I knew that global warming hysteria had badly infected Europe several years ago. Secondhand Smokette and I sojourned in France and countries Nordic. We met a friend who is a diplomat for a European country.  He really hated President Bush, surprisingly, not because of Iraq—he thought we had a duty to finish the job—but because of Bush’s refusal to go along with Kyoto, even though its targets were generally never going to be met.  As we traveled, we discovered that was a commonly accepted view.  It was really belief, that mattered to them—an emotional desire that still motivates true believers, as demonstrated by their wielding of the term “denier” as an (impotent) epithet.

Americans have always been less prone to the warming panic. And now, we seem to be almost cured.  According to a new Pew Poll, fear of warming is dead last among the public concerns. From the story:

Dealing with global warming ranks at the bottom of the public’s list of priorities; just 28% consider this a top priority, the lowest measure for any issue tested in the survey. Since 2007, when the item was first included on the priorities list, dealing with global warming has consistently ranked at or near the bottom. Even so, the percentage that now says addressing global warming should be a top priority has fallen 10 points from 2007, when 38% considered it a top priority. Such a low ranking is driven in part by indifference among Republicans: just 11% consider global warming a top priority, compared with 43% of Democrats and 25% of independents.

That should kill Cap and Trade, which would increase energy prices and everything associated with it, from home heating to food.
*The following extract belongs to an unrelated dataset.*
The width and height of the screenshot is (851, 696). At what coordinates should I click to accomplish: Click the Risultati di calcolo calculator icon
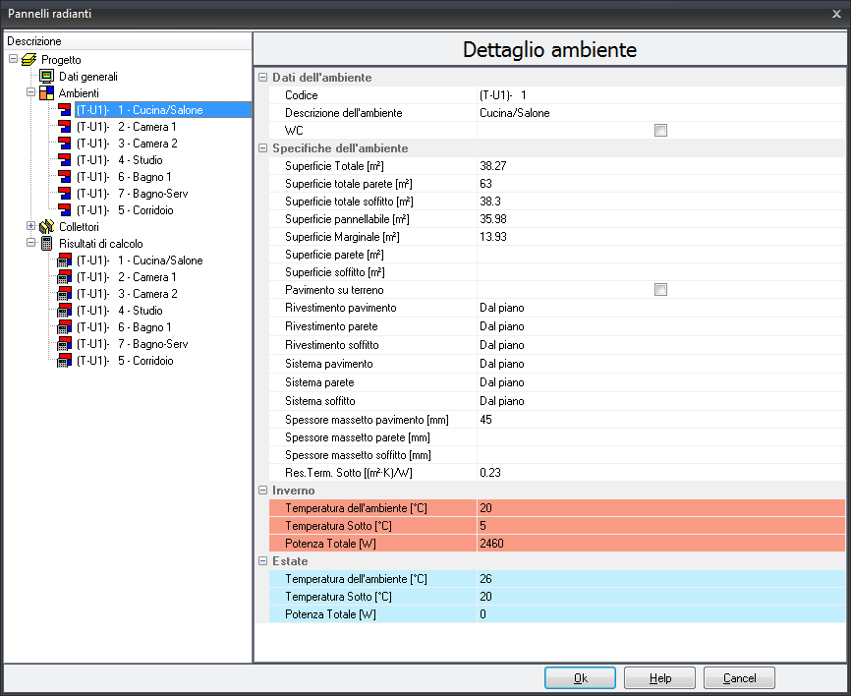pos(46,244)
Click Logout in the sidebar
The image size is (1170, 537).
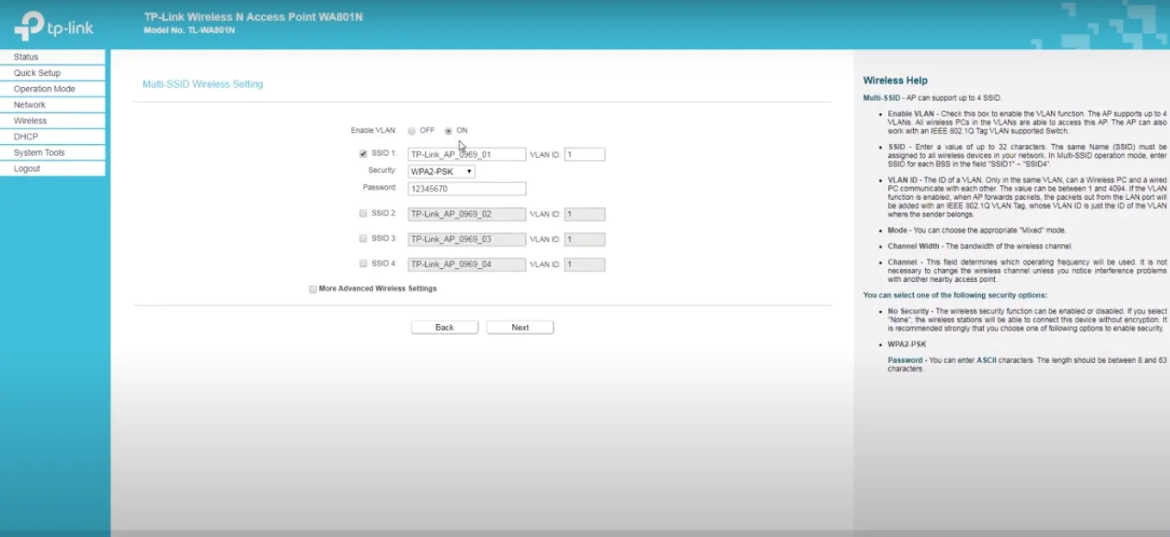27,169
And without America voluntarily handcuffing its economy to Cap and Trade, the joke that is Copenhagen—China and India are refusing to sign—is about as far as this nonsense will go internationally.
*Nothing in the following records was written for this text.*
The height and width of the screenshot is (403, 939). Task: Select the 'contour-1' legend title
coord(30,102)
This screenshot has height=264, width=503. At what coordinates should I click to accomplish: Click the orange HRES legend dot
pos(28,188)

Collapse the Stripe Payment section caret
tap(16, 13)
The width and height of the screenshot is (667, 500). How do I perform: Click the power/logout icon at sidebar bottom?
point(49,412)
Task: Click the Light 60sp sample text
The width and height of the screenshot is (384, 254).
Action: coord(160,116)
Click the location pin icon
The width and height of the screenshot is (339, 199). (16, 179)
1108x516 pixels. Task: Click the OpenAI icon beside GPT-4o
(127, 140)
The Europeans, still badly infected, might continue to depress their economies.  But I don’t think it will happen in America—unless President Obama unleashes the EPA to really kill growth.  But if he does that, his political team will have real electoral problems with which to contend.  Indeed, some Democrats are already maneuvering to stop the EPA threat. Now, there’s an issue with real potential to restore bipartisanship to the American government.